Sorti après l'échec et l'impact tourmenté de La Chinoise, Week-end est un méchant piège monté par Godard. L'homme de Pierrot le fou est alors au sommet de sa gloire et surtout de sa visibilité – il sera marginalisé absolument dans une décennie. Au départ dans Week-end il semble faire vaguement semblant de réaliser un film normal, avec narration continue et événements ou buts clairs. Pourtant la musique intervient à des moments incongrus, puis s'étale, couvre des dialogues en plein milieu de séquence. Et ça dure et les dialogues continuent ; décousus, des logorrhées à base d'expériences sexuelles, où le locuteur rebondit sans fin et sans intensité.
Ce n'est pas toujours bien audible et lorsqu'on tend l'oreille il n'y a rien à y gagner. Le film sera une succession de moments longs souvent volontairement irritants. L'exemple le plus édifiant est au début : c'est le temps de l'embouteillage et des klaxons sur la route (avec post-synchro crispée édifiante pour insister sur l'absurdité dévastatrice). La trame est idiote et aurait pu servir à une comédie, comme le tandem principal : Jean Yanne (futur Boucher) et Mireille Darc, populaires et aux costumes habituellement positifs ou gentiment appréciables. Jeunes adultes bénis des Trente Glorieuses et bourgeois aux avant-postes pour profiter de la société de loisir qui s'ouvre, ils traverseront la France sans prêter attention aux troubles sociaux et aux revendications omniprésentes (la dernière partie est braquée sur une insurrection dans les bois avec hippie-punks coco-primitivistes).
C'est la jeune droite molle qui ne sent peut-être pas et dans tous les cas se fout du vent qui souffle dans la vie sociale et politique – sinon dans l'Histoire ; elle n'en retient que les bénéfices présents et s'y abonne doctement. Ceux qui s'agitent ne valent pas nécessairement mieux. Ils sont accrochés à des combats plus qu'intéressés et n'ont pas de problème pour faire preuve d'hypocrisie ; Yanne et Darc ont le tort d'être indifférents mais au moins ils ne perdent pas de temps à faire la leçon et ne s'étalent pas en démonstrations. Cet opus est hautement politisé mais guère militant, loin de Deux ou trois choses que je sais d'elle produit au même moment. C'est surtout un objet d'amusement (le pic humoristique est la séquence du 'stop' après l'accident), avec citations à foison, plus pour faire de l'effet et remplir la barque qu'approfondir ou défendre. Quand les échanges se font distinctes, c'est pour accoucher ce genre de niaiseries : « il a dit 'on est tous frères' » ; « c'est pas Marx, c'est un autre communiste qui l'a dit : c'est Jésus ».
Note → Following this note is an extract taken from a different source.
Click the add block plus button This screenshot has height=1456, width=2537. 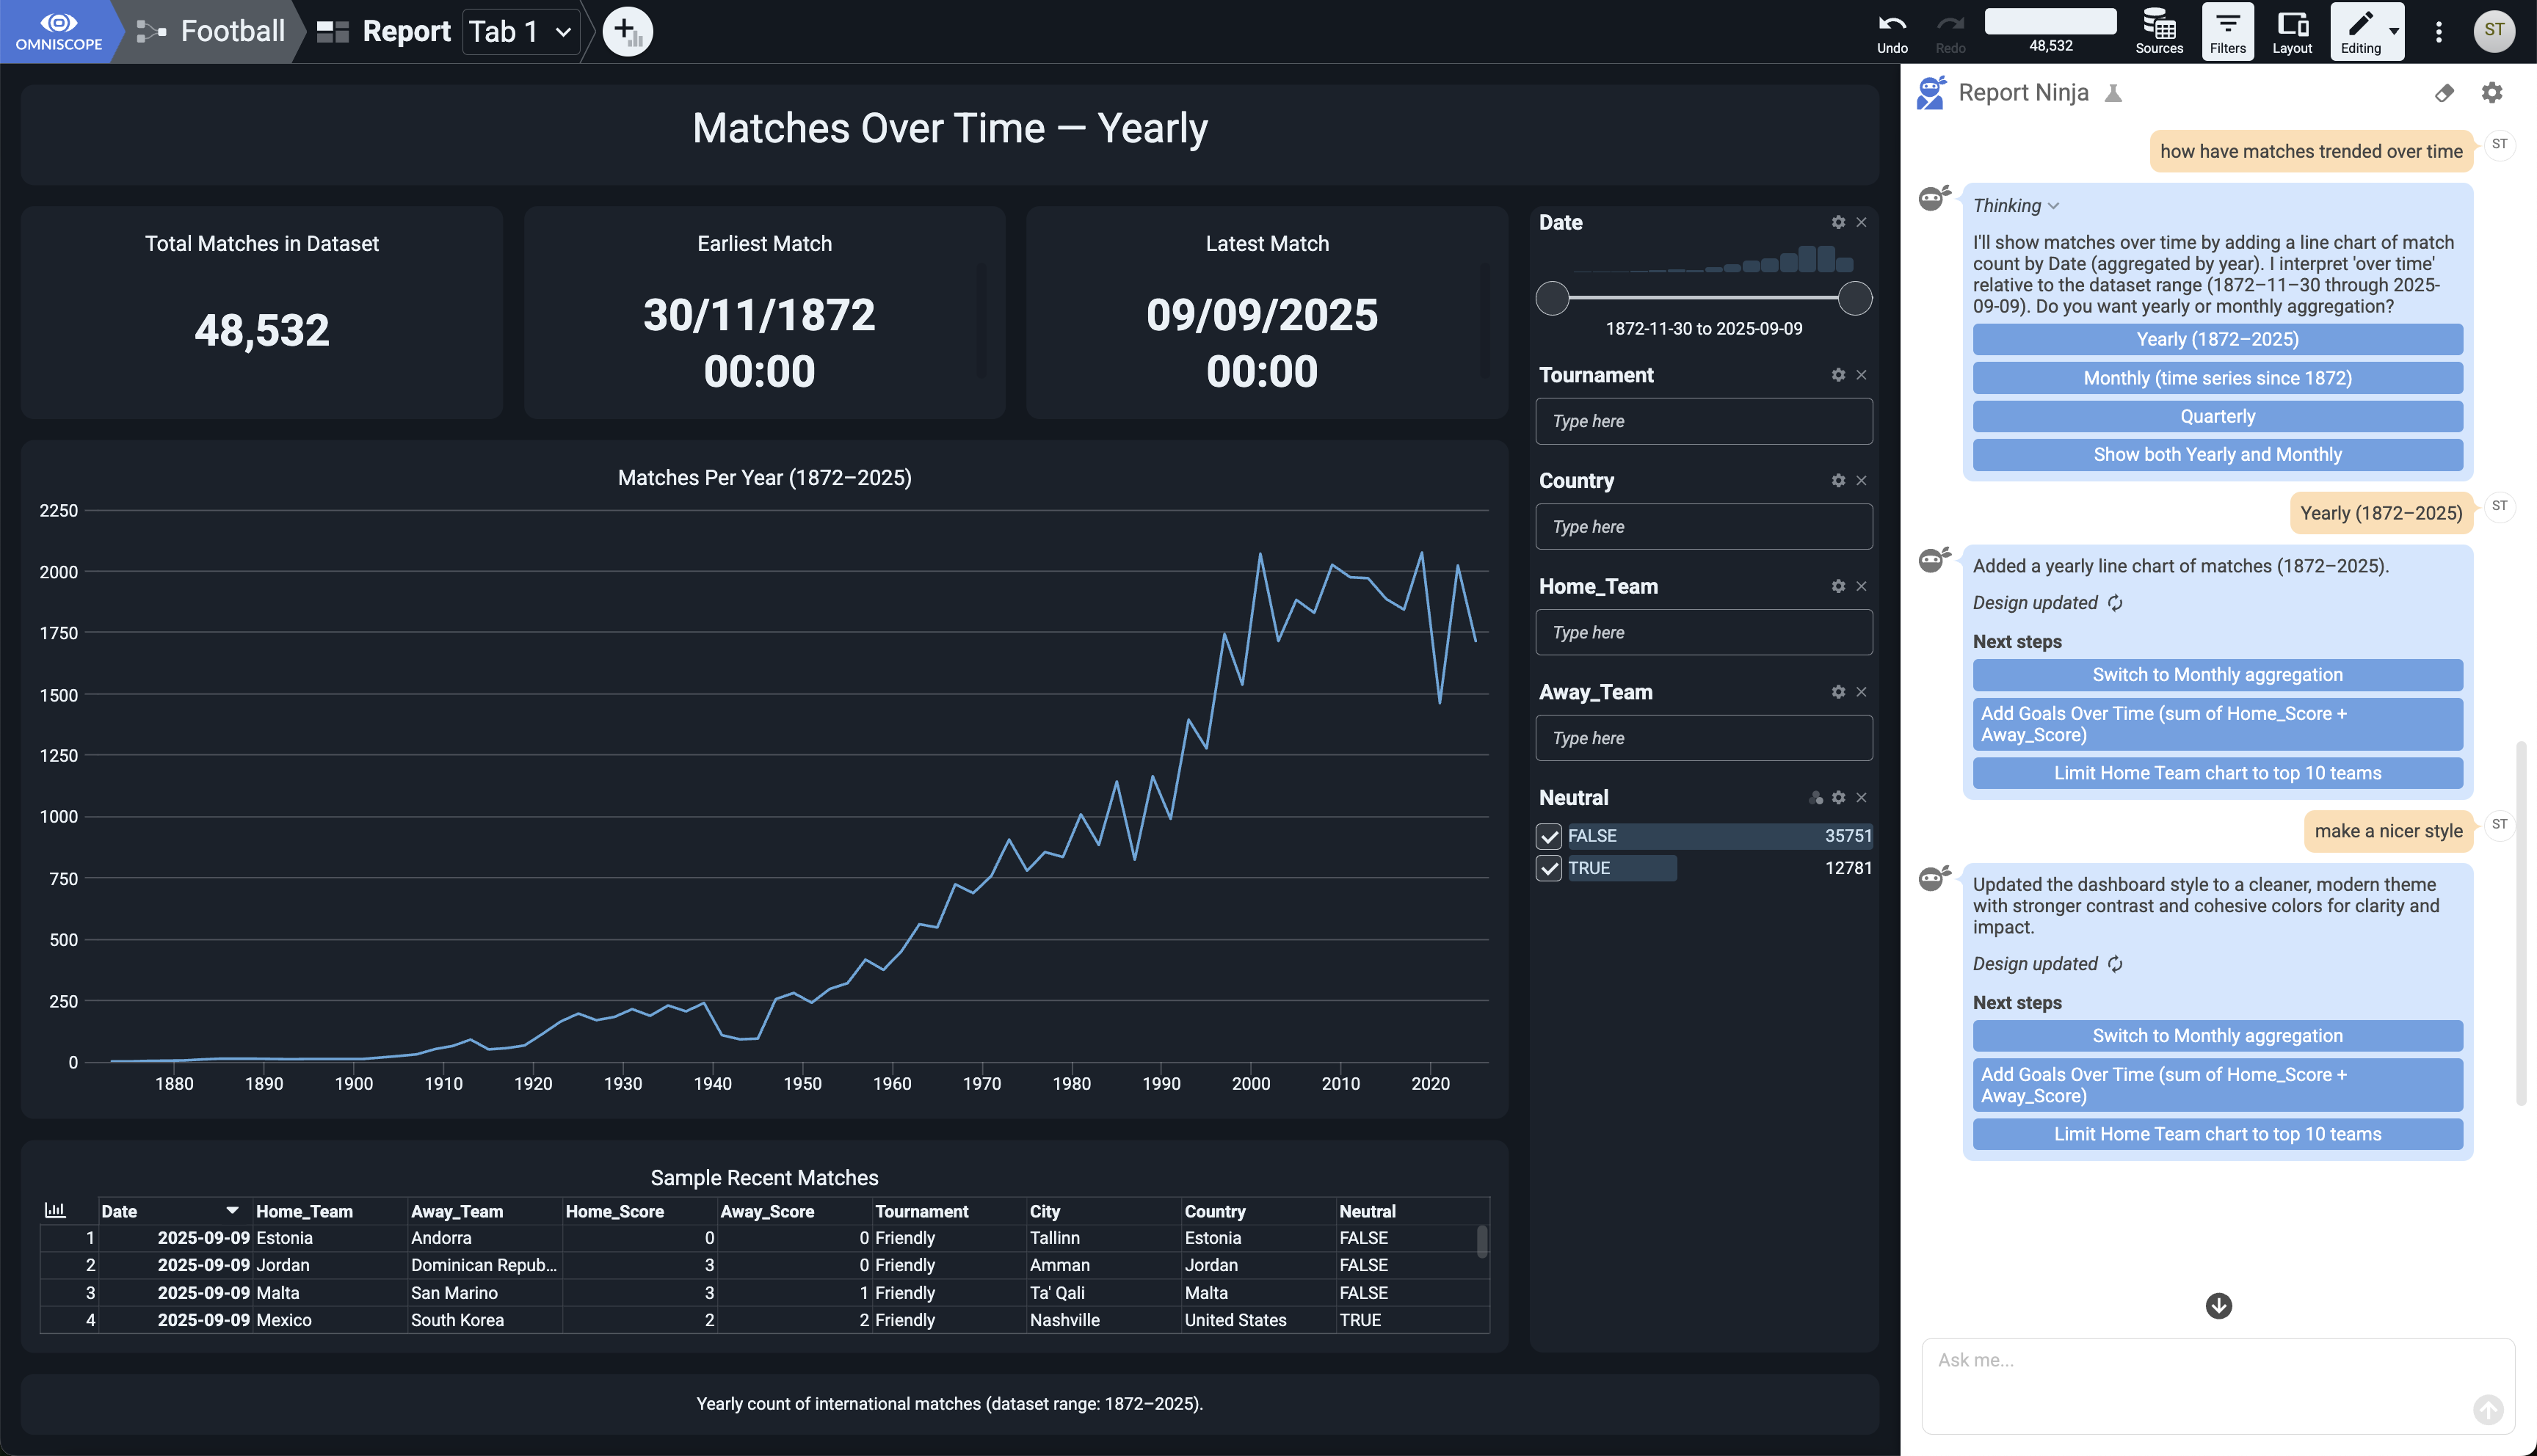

Au milieu des banalités utilitaires et exclamations foutraques, les exhumeurs devront apprécier quelques bons mots et des laïus éparses sur le christianisme, la morale et la lutte des classes. Le soulèvement Noir et la projection assortie couperont quelques instants les fadaises de doctrinaires gauchistes. Ce chaos posé bien que teigneux est une première vision d'apocalypse ordinaire par Godard avant ses exploits de fin de carrière (et de vie) Film Socialisme et Adieu au langage, costauds en terme de désintégration assumée. Godard l'avant-gardiste voyait déjà en 1967 les nouvelles ligues gauchistes comme des gesticulateurs aux chances d'accomplissement nulles, régression et endormissement bruyant mis à part. Si cette déglinguerie multiple laisse froid -et il y a de quoi- il faudra se satisfaire des performances ahuries et des joies neurasthéniques, avec Mozart à la ferme ou la pouffe parisienne en sang et en furie contre le prolétariat franchouillard.